Borough in Pennsylvania, US

Herndon, formerly Trevorton Junction, is a borough along the Susquehanna River in Northumberland County, Pennsylvania, United States. Herndon was first founded by Robert A. Parrish in 1840. The town was later named for Naval commander William Lewis Herndon, who died in 1857 while trying to rescue passengers from his sinking ship. As of the 2020 census, Herndon had a population of 347.
==Geography==
Herndon is located at (40.704241, -76.843212).

According to the United States Census Bureau, the borough has a total area of 1.8 sqmi, of which 0.8 sqmi is land and 1.0 sqmi (55.06%) is water.

==Demographics==

At the 2000 census there were 383 people, 173 households, and 106 families residing in the borough. The population density was 477.6 PD/sqmi.

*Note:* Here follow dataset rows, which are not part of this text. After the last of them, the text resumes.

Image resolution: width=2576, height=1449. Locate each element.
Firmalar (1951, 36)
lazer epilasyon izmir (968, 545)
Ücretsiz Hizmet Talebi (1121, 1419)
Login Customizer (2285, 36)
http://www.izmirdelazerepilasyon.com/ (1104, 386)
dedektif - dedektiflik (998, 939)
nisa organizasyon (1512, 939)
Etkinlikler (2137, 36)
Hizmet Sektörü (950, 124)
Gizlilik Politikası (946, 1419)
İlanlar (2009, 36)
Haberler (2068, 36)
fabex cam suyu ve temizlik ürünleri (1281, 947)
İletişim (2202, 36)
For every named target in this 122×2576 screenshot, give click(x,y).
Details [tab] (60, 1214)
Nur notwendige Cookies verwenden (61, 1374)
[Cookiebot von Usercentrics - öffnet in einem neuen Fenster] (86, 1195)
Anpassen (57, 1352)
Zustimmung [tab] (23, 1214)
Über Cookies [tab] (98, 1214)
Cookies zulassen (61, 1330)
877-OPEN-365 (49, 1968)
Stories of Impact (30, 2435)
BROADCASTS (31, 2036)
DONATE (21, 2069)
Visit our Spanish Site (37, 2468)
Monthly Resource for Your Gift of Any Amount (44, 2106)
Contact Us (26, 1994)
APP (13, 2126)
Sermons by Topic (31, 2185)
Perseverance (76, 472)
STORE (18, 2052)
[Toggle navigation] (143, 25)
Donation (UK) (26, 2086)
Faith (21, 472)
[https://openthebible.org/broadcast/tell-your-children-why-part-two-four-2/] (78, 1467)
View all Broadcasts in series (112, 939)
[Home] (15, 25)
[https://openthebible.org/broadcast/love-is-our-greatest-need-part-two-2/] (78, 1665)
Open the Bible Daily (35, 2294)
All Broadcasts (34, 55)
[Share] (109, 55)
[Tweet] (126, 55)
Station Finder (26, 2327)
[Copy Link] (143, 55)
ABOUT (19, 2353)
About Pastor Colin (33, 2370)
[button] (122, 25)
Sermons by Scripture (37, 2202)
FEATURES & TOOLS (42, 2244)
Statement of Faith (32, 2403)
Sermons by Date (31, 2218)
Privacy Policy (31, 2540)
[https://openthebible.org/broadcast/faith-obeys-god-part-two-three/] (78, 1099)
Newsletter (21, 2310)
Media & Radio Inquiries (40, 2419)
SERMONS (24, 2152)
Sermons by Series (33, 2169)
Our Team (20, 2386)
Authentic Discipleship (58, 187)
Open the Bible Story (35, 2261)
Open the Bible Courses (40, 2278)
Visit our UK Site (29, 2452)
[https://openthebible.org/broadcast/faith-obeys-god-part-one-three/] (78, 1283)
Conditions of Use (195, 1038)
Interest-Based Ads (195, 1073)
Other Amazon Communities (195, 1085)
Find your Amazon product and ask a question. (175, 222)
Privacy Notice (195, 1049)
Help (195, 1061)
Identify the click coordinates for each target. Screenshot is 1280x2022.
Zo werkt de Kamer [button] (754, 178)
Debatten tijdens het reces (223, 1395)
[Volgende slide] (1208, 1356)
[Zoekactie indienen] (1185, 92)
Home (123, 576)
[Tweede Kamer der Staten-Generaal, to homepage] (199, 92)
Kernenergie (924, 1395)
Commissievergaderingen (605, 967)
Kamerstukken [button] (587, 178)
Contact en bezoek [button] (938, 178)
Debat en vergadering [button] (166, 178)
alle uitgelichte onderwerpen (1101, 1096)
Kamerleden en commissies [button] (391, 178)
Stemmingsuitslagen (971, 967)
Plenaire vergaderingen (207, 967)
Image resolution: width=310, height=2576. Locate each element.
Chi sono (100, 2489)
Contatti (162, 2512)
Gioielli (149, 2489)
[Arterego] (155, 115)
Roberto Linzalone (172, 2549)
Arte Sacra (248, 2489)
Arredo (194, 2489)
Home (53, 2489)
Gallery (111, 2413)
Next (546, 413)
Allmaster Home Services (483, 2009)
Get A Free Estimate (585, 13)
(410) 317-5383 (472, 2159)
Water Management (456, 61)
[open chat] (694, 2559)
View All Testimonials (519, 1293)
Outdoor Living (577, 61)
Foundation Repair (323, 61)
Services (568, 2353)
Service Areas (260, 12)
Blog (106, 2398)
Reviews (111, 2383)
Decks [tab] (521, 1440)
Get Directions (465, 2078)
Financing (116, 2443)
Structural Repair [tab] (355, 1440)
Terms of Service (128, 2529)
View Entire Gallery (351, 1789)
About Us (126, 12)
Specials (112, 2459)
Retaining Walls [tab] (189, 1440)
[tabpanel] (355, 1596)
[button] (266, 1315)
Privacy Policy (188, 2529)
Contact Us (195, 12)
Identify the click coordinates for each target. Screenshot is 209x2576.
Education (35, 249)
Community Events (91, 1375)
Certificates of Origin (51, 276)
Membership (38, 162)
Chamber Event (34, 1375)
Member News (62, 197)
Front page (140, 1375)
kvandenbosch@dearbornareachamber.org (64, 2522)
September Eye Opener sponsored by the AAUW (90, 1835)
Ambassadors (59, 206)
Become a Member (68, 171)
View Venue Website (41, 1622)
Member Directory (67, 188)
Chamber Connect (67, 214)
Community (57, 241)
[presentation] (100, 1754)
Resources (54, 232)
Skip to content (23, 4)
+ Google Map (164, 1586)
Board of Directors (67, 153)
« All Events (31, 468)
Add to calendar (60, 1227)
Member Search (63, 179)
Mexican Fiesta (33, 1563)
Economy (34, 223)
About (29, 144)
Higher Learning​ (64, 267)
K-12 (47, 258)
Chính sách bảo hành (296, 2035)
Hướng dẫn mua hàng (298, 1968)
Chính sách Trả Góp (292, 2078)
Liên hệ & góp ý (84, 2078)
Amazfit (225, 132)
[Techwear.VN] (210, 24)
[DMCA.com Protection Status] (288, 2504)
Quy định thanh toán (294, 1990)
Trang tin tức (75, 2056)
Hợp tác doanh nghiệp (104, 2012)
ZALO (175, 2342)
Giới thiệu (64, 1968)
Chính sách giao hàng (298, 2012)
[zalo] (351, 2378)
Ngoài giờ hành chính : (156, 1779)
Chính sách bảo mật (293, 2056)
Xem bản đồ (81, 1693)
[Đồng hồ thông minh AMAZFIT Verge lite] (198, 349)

There were 192 housing units at an average density of 239.4 /sqmi. The racial makeup of the borough was 97.91% White, 1.83% African American, and 0.26% from two or more races.
There were 173 households, 20.2% had children under the age of 18 living with them, 56.1% were married couples living together, 4.0% had a female householder with no husband present, and 38.2% were non-families. 34.7% of households were made up of individuals, and 18.5% were one person aged 65 or older. The average household size was 2.21 and the average family size was 2.83.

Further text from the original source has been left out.